McDermott Will & Emery has a strategic alliance with MWE China Law Offices, a separate law firm based in Shanghai. This China Law Alert was authored by MWE China Law Offices lawyers Henry (Litong) Chen and Alex An, and McDermott lawyer Frank Schoneveld.
Recently, China’s National Development and Reform Commission (NDRC) imposed large fines on two pharmaceutical distributors. This move indicates the enforcement agency, which supervises price-related monopolistic practices, is beginning to take a more active role in enforcing the country’s Anti-Monopoly Law.
China’s National Development and Reform Commission (NDRC), the enforcement agency that supervises price-related monopolistic practices, imposed huge fines on two pharmaceutical distributors recently. This news was released 14 November 2011, just days after the NDRC revealed its investigation into suspected anti-competitive behaviour of China Unicom and China Telecom, two giant, state-owned telecommunication companies. (See China Cracks Down on Anti-Competitive Practices of Major State-Owned Enterprises for more information.) China’s Anti-Monopoly Law has been effective for more than three years. The Ministry of Commerce, another agency responsible for merger control aspects of the Anti-Monopoly Law, has been very active, while the NDRC has engaged in only limited enforcement activity. Now it seems the NDRC is beginning to bear its teeth.
In the NDRC’s most recent action, two pharmaceutical distributors, Shandong Weifang Shuntong Pharmaceutical Co. Ltd. and Weifang Huaxin Medicine Trading Co. Ltd., were found to have dramatically raised the price and monopolized the supply of promethazine hydrochloride, a raw material of the compound reserpine, which is a medicine included in China’s essential drug list for high blood pressure treatment. Annually in China more than 10 million patients, mostly low- and middle-income earners, consume in total 8 to 9 billion reserpine tablets.

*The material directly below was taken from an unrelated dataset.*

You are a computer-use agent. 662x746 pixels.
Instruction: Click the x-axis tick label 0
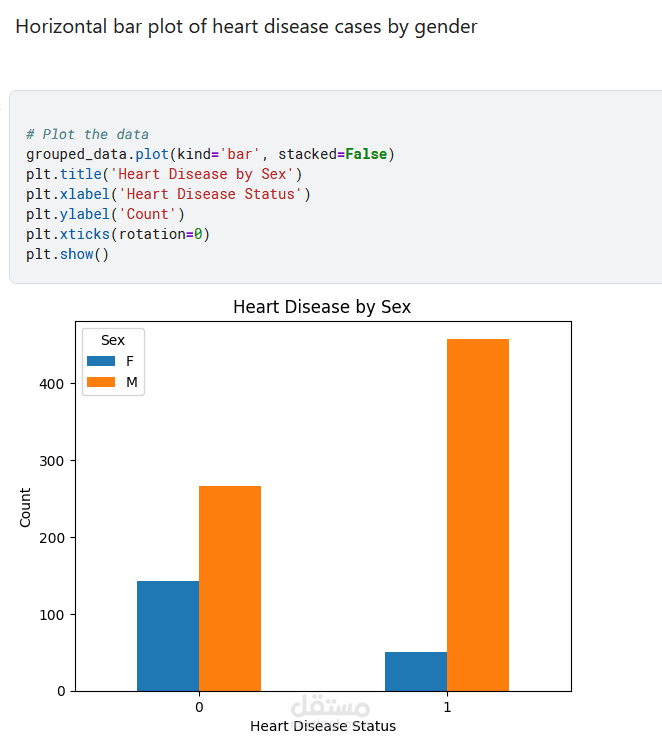[199, 707]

According to news released on NDRC’s website on 9 June 2011, the two distributors concluded an exclusive distribution agreement with the only two producers of promethazine hydrochloride in the Chinese market. The agreements stipulated that the two producers of promethazine hydrochloride could not supply the products to any third parties without their approval. After controlling the supply for promethazine hydrochloride through such exclusive arrangements, the two distributors raised the price from less than RMB 200 to a range of between RMB 300–1,350. Many producers of compound reserpine tablets could not afford such price hikes and were forced to cease production in July 2011. This endangered the supply of compound reserpine tablets and resulted in a serious price increase.
The announcement by the NDRC does not make it clear as to the exact basis for imposing sanctions. It seems that the two distributors were considered dominant on the market for the supply of promethazine hydrochloride and could have been found to have abused that dominance by selling at unfairly high prices, contrary to Article 17 of the Anti-Monopoly Law. There is also a possibility the NDRC considered that each of the exclusive supply agreements was an agreement between competitors limiting sales of promethazine hydrochloride contrary to Article 13 of the Anti-Monopoly Law.

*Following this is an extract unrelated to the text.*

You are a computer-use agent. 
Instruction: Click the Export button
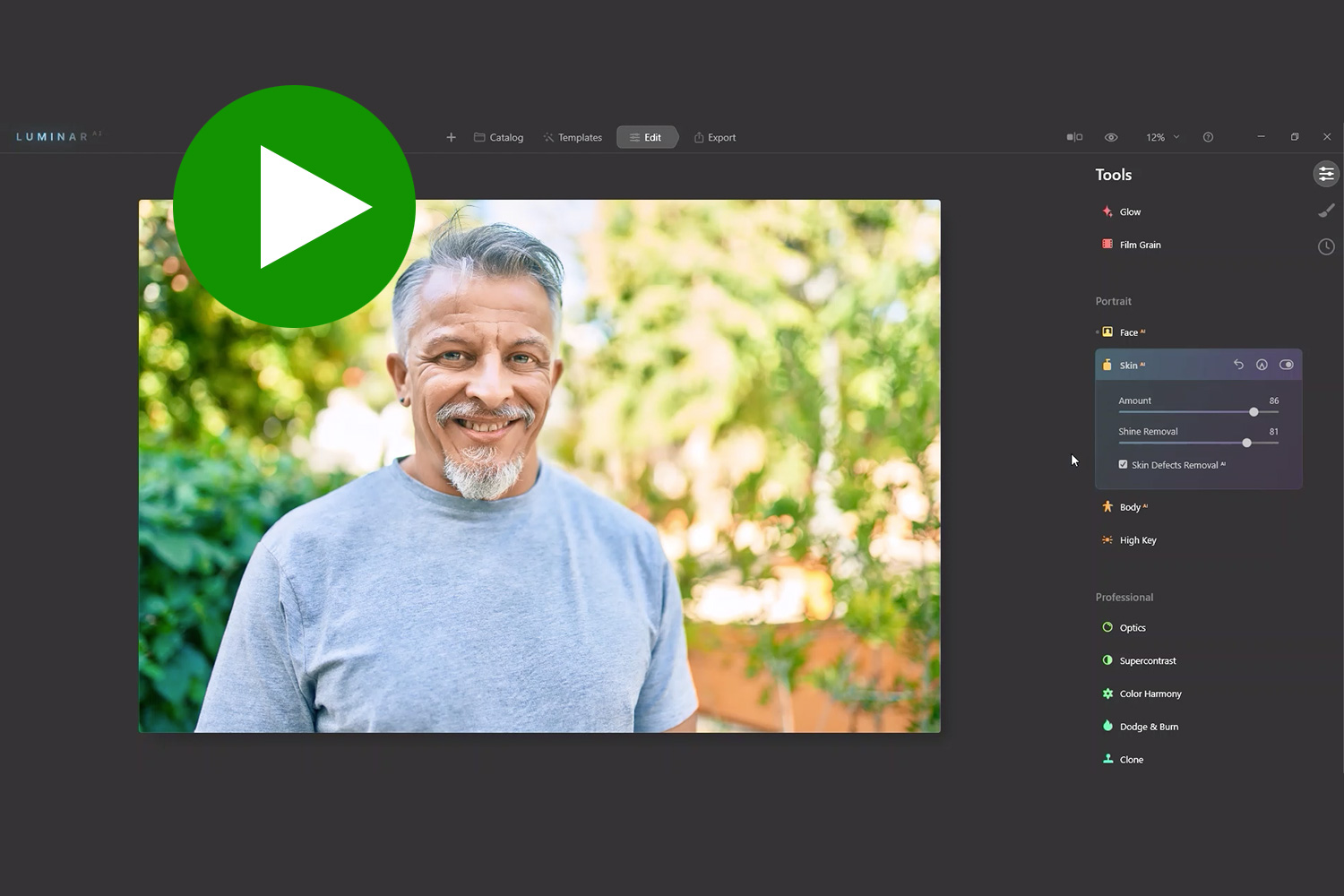click(x=715, y=137)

Pursuant to the Anti-Monopoly Law, NDRC ordered the two distributors to terminate the exclusive agreements immediately and imposed fines of RMB 6.877 million (USD 1.08 million) on Shuntong (including confiscated illegal gains of RMB 3.77 million) and RMB 152,600 on Huaxin (including confiscated illegal gains of RMB 52,600).

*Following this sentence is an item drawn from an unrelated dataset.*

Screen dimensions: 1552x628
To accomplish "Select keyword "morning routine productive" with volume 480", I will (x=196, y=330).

Those doing business in China should be particularly careful when entering into exclusivity arrangements with suppliers and distributors. In this case, another regulator under the Anti-Monopoly Law, the State Administration for Industry and Commerce (SAIC) could also have taken action against the agreement because it would have breached Article 7 of SAIC Regulation 53/2010, which prohibits competitors from jointly restricting a supplier from doing business with other competitors. Further, once the distributors became jointly dominant on the market for the supply of the raw material, Article 5 of SAIC Regulation 54/2010 would, unless there was good justification, prohibit either of the distributors from requiring the suppliers to deal exclusively only with one of the distributors.